Saved data entries:
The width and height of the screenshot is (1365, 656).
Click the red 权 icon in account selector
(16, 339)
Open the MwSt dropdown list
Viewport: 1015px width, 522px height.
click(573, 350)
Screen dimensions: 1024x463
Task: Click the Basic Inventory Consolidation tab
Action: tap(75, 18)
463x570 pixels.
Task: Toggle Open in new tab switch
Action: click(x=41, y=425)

### Task directions
Exact repetition of every entry in the data is required.

### Problem solution
The width and height of the screenshot is (1365, 656).
Click the red 权 icon in account selector
(16, 339)
Open the MwSt dropdown list
Viewport: 1015px width, 522px height.
click(573, 350)
Screen dimensions: 1024x463
Task: Click the Basic Inventory Consolidation tab
Action: tap(75, 18)
463x570 pixels.
Task: Toggle Open in new tab switch
Action: click(x=41, y=425)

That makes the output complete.